YOUR ASSIGNMENT ::
From the entries below, transcribe exactly the lines between the line holding "The height and width of the screenshot is (776, 1415)." and the line holding "Choose Error/Failed/Not Filled", inclusive; skip all other lines.

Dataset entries
------------
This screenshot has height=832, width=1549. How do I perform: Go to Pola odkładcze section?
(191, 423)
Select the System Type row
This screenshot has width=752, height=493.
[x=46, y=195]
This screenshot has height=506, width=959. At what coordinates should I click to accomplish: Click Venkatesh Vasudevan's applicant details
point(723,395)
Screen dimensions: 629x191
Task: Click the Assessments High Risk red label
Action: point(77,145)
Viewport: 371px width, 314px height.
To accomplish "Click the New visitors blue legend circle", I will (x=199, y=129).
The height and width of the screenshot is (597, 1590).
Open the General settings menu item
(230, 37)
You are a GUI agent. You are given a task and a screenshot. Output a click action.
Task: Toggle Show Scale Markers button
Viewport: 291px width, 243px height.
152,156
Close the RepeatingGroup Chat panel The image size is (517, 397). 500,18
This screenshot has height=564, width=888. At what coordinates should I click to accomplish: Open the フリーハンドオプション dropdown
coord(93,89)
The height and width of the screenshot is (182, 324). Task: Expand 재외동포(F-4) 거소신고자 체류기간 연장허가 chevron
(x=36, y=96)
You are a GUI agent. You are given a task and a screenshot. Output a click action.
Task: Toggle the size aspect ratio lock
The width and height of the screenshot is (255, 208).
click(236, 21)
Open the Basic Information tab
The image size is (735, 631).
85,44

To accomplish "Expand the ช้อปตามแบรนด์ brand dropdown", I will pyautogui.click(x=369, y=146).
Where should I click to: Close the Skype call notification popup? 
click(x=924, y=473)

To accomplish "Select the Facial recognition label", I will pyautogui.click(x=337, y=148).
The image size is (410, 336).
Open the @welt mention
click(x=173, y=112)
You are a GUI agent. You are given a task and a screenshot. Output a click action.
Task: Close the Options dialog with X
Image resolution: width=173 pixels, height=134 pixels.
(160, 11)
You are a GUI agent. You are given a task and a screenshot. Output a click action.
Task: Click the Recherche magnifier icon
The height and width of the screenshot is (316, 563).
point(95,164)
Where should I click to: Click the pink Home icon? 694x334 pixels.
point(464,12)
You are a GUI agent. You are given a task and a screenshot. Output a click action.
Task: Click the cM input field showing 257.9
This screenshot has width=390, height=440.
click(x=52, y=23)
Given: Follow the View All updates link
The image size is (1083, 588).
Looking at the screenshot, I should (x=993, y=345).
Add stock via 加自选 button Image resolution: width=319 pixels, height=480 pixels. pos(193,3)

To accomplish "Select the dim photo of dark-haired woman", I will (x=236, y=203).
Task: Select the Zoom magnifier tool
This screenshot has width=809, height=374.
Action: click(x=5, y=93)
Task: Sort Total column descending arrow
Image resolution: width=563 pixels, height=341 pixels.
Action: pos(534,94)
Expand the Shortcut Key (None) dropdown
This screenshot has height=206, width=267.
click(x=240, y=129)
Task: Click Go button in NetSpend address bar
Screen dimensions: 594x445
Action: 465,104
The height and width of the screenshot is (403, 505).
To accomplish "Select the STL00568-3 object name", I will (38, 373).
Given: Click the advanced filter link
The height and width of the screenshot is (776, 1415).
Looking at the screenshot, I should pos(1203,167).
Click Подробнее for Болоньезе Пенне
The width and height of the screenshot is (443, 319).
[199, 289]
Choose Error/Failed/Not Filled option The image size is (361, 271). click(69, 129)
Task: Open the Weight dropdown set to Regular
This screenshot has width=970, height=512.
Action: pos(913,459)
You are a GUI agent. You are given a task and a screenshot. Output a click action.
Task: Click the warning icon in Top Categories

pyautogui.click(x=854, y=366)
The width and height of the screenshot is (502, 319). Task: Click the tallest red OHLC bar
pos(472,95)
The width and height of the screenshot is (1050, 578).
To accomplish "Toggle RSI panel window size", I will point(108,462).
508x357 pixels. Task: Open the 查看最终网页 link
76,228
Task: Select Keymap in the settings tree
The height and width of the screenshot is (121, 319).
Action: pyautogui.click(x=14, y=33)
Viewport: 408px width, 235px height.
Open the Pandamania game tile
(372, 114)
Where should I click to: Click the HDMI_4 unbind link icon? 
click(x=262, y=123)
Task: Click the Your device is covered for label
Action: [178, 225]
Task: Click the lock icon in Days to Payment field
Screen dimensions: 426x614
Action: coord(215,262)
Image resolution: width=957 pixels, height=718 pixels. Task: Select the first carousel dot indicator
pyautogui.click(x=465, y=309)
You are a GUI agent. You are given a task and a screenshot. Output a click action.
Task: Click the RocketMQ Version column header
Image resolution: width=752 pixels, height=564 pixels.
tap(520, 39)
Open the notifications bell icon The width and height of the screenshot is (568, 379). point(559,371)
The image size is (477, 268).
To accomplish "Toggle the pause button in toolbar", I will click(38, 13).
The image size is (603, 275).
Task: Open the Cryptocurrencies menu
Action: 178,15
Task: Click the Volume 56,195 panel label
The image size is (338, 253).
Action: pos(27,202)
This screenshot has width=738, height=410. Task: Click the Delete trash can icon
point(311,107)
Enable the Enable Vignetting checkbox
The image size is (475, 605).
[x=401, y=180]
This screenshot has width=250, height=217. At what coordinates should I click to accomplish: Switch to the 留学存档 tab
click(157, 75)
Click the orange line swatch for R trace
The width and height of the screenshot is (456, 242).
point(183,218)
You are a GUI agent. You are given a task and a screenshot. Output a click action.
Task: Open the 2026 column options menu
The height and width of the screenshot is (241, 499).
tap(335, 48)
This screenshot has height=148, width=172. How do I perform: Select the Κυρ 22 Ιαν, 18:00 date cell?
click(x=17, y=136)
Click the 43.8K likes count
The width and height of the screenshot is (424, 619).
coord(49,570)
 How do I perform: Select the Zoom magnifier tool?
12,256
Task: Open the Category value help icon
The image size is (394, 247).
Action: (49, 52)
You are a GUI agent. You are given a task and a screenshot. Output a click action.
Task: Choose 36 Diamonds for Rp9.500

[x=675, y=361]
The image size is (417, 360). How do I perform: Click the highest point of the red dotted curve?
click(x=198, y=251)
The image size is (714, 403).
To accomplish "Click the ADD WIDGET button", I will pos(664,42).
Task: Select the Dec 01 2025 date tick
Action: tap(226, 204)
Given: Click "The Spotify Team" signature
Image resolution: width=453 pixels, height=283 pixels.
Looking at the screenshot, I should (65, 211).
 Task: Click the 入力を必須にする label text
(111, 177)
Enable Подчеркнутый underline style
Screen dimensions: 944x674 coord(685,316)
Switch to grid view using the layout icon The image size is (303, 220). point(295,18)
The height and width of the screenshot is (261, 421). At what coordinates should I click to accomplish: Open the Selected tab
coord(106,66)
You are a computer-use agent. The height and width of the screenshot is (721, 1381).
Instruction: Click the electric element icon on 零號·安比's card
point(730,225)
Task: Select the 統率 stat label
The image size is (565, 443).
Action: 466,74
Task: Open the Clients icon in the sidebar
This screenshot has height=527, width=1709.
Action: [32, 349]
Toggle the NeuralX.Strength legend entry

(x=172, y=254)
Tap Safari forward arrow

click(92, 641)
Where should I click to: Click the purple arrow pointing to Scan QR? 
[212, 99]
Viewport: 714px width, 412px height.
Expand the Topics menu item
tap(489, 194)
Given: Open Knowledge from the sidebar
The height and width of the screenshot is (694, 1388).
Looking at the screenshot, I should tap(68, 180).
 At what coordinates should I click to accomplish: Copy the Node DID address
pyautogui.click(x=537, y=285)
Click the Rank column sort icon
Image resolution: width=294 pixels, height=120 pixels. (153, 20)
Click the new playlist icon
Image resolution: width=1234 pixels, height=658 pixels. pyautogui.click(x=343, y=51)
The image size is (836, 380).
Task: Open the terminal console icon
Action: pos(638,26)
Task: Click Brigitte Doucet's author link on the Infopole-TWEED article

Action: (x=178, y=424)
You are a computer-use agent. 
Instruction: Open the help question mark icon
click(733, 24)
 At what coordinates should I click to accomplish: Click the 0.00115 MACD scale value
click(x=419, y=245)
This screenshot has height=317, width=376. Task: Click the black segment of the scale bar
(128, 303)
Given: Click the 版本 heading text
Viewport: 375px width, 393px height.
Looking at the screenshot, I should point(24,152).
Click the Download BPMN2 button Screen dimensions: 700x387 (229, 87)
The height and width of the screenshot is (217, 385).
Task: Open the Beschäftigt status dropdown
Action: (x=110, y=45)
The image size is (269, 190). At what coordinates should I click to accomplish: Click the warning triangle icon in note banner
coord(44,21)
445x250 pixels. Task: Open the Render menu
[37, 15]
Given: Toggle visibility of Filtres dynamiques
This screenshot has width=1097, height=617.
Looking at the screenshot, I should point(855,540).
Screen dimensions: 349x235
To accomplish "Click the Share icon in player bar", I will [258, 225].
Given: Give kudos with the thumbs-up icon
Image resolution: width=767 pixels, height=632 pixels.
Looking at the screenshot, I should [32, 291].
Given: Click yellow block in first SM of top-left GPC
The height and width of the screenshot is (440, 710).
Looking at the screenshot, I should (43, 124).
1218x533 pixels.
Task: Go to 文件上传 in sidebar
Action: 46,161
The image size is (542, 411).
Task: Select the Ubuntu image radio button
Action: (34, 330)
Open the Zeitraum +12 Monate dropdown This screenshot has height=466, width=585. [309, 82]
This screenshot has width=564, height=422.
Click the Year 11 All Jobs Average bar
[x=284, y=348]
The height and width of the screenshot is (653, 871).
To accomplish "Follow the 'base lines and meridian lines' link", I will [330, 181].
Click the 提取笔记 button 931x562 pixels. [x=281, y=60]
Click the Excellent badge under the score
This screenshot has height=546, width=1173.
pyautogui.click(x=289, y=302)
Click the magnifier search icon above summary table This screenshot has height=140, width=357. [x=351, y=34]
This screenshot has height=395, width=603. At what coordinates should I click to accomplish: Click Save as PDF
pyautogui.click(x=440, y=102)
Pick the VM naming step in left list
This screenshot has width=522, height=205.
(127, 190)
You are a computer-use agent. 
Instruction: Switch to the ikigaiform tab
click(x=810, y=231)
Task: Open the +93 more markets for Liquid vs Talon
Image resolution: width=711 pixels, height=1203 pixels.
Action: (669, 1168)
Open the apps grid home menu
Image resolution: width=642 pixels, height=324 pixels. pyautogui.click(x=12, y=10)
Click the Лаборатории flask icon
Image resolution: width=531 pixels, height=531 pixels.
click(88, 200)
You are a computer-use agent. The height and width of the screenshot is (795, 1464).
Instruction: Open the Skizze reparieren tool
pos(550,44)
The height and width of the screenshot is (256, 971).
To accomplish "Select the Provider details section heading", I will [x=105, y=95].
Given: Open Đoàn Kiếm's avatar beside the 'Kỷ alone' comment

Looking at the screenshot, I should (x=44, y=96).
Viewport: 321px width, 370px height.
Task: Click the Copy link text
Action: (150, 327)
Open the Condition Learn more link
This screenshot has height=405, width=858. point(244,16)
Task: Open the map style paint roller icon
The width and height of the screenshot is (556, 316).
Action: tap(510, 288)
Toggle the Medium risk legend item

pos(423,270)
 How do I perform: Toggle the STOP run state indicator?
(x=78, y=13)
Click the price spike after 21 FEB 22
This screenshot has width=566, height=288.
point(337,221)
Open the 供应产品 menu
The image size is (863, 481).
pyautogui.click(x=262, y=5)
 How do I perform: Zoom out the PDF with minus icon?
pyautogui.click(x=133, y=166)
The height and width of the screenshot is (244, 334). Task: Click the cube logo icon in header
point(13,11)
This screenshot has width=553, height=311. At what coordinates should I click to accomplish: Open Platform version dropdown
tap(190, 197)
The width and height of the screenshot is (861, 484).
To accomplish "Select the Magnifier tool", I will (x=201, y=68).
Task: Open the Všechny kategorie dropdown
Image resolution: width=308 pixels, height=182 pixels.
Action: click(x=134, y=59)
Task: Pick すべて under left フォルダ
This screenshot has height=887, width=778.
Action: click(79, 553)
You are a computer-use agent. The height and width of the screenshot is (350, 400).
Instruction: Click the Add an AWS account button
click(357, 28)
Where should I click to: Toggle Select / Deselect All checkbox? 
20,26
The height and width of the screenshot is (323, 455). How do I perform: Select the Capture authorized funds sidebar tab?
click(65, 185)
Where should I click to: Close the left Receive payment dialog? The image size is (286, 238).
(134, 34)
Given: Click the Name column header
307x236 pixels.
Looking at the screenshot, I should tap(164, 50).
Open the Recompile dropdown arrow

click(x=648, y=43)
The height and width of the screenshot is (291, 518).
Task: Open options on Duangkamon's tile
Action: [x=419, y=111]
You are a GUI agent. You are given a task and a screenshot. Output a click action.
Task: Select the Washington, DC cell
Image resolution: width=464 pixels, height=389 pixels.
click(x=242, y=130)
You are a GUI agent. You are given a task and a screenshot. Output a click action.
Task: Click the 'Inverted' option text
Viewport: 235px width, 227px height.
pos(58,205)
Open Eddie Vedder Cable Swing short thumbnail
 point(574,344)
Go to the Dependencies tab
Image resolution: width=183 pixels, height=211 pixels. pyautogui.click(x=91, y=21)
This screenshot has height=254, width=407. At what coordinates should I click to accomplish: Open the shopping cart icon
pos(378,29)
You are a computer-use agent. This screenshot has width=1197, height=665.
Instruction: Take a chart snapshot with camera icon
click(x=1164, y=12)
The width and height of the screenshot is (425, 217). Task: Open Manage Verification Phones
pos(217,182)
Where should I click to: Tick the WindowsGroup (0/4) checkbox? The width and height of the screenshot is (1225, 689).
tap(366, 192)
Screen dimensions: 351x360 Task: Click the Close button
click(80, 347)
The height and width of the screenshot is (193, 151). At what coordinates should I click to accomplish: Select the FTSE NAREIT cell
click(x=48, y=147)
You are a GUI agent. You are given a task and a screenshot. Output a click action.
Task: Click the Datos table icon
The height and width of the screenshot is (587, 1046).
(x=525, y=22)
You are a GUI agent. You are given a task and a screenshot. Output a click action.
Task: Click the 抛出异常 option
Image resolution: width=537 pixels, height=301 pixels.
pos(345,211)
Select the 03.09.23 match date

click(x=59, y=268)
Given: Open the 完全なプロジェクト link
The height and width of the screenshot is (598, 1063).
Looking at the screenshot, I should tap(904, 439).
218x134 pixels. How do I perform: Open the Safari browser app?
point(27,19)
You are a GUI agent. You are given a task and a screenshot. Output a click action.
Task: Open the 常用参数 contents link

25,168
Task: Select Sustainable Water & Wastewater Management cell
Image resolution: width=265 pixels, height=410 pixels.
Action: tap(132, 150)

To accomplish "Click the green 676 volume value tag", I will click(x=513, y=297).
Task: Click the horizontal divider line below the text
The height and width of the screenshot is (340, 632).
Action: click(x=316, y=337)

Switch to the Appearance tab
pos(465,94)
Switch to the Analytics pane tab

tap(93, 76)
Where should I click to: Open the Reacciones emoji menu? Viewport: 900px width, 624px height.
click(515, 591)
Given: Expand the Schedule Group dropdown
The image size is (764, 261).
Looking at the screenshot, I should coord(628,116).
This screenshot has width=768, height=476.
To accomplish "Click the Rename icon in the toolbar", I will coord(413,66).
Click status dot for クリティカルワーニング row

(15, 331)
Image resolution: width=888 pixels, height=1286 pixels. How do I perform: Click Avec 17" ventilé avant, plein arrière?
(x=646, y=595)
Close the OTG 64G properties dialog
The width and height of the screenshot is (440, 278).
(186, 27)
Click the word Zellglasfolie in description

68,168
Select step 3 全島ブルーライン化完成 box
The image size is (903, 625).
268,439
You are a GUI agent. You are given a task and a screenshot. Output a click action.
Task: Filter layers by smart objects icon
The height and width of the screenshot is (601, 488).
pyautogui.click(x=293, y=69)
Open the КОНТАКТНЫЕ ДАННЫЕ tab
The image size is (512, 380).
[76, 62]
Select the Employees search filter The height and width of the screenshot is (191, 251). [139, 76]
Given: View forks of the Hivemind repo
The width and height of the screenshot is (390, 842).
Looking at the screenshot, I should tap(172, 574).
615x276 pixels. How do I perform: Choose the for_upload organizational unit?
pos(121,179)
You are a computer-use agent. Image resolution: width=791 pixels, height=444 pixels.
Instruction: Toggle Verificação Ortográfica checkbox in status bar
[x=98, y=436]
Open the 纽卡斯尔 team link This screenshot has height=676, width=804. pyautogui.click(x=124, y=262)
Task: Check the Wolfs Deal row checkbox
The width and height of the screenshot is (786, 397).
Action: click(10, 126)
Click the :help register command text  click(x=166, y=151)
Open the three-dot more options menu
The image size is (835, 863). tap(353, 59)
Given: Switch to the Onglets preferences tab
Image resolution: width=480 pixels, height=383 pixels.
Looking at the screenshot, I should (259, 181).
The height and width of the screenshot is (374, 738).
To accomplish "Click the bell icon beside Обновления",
------------
EXERCISE RESULT ::
The height and width of the screenshot is (776, 1415).
Looking at the screenshot, I should pos(1203,167).
Click Подробнее for Болоньезе Пенне
The width and height of the screenshot is (443, 319).
[199, 289]
Choose Error/Failed/Not Filled option The image size is (361, 271). click(69, 129)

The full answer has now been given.